(Saved entries)
________________________________________
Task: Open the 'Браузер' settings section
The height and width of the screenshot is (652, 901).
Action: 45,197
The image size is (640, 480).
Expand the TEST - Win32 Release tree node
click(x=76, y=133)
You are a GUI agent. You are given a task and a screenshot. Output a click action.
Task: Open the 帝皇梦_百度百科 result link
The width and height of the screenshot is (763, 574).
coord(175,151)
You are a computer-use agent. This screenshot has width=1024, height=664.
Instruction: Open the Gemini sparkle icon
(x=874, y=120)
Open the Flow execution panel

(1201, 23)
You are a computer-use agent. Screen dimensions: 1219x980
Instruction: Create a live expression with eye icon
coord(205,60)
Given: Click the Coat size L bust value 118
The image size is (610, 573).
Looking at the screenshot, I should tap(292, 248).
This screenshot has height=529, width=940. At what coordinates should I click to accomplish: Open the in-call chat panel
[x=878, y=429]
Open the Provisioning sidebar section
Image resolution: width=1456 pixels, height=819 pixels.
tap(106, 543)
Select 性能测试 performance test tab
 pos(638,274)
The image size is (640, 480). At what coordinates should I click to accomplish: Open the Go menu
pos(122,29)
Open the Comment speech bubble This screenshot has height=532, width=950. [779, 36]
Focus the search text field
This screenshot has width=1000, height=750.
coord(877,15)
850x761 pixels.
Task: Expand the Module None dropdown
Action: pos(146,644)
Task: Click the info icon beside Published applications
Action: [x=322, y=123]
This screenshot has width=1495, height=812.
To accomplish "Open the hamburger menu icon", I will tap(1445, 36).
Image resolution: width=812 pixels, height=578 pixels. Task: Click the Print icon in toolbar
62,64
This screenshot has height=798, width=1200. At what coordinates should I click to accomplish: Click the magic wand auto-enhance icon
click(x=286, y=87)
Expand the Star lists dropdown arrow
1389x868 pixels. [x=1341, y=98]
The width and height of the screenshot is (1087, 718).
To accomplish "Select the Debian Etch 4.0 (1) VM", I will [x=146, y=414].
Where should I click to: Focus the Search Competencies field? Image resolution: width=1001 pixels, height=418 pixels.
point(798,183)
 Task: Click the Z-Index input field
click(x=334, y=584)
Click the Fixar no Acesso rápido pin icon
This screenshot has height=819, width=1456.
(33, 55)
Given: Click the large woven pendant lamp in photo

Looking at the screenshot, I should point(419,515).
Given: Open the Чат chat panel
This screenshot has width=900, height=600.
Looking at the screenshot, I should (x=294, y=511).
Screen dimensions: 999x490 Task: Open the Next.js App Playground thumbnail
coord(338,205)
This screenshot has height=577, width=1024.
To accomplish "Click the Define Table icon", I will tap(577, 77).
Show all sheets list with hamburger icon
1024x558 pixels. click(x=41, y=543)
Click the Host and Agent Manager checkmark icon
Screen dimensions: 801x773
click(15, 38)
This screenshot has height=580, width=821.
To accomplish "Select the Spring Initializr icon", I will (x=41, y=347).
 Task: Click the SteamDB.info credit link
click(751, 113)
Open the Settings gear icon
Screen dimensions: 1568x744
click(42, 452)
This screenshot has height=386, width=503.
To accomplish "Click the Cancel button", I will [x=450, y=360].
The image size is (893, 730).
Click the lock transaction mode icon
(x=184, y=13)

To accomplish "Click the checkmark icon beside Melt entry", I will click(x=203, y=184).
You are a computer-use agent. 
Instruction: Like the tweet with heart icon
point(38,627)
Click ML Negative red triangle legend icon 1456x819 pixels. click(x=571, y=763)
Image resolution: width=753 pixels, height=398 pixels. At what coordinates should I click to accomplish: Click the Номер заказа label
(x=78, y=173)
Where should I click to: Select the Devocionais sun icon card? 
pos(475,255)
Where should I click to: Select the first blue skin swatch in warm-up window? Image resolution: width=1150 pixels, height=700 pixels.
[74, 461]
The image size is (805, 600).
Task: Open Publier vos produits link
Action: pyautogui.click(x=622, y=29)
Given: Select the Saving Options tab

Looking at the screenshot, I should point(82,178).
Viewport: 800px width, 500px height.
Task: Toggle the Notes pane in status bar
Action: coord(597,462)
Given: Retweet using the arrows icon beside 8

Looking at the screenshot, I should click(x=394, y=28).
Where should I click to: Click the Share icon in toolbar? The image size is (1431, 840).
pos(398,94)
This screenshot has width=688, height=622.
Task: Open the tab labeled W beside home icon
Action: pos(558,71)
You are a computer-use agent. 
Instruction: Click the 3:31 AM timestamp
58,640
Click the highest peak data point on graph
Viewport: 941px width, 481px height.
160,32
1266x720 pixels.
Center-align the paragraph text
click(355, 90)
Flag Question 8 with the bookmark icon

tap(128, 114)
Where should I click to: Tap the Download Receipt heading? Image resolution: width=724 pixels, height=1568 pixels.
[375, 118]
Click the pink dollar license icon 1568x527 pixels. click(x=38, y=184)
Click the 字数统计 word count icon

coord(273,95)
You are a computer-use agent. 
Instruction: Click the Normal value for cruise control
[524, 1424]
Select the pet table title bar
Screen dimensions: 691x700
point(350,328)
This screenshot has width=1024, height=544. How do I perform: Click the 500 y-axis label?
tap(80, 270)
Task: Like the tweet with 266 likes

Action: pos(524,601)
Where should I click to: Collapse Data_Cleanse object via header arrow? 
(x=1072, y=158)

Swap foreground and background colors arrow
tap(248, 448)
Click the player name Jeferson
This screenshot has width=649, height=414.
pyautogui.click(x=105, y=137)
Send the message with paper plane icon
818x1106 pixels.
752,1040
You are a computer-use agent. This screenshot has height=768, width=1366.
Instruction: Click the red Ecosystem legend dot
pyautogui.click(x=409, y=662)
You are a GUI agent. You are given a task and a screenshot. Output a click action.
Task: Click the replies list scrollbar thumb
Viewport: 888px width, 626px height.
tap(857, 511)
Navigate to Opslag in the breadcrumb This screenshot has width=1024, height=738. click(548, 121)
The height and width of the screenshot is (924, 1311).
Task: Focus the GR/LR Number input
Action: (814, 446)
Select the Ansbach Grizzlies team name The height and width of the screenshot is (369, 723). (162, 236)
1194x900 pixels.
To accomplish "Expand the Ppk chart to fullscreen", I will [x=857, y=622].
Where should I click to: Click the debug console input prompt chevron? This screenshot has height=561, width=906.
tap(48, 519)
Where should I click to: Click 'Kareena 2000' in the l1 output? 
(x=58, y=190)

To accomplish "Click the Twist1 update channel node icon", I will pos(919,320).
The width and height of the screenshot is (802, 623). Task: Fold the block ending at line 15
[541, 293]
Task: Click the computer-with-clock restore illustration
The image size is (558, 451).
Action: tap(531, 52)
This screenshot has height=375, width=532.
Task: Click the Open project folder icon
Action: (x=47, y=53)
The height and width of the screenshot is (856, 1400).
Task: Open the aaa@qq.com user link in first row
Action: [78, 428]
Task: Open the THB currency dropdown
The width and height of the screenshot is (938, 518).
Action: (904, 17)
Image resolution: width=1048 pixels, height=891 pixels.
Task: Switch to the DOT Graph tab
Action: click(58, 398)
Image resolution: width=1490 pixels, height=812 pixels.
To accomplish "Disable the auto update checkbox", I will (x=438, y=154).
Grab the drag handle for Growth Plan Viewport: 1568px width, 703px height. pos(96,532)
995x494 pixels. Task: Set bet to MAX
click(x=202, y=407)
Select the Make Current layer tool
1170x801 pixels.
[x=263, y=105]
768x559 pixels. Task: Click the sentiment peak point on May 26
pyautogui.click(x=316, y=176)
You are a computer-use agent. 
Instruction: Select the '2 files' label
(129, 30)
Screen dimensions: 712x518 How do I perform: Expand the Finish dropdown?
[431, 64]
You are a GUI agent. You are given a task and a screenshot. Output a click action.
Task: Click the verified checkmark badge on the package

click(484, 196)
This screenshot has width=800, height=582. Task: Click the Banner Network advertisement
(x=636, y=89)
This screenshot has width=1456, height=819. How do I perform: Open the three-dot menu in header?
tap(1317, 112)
________________________________________
Your assignment.
Would you retype the lines above from the one with "Click the pink" down to the one with "has height=768, width=1366.", word for word, both ends included and no other lines?

Response.
Click the pink dollar license icon 1568x527 pixels. click(x=38, y=184)
Click the 字数统计 word count icon

coord(273,95)
You are a computer-use agent. 
Instruction: Click the Normal value for cruise control
[524, 1424]
Select the pet table title bar
Screen dimensions: 691x700
point(350,328)
This screenshot has width=1024, height=544. How do I perform: Click the 500 y-axis label?
tap(80, 270)
Task: Like the tweet with 266 likes

Action: pos(524,601)
Where should I click to: Collapse Data_Cleanse object via header arrow? 
(x=1072, y=158)

Swap foreground and background colors arrow
tap(248, 448)
Click the player name Jeferson
This screenshot has width=649, height=414.
pyautogui.click(x=105, y=137)
Send the message with paper plane icon
818x1106 pixels.
752,1040
You are a computer-use agent. This screenshot has height=768, width=1366.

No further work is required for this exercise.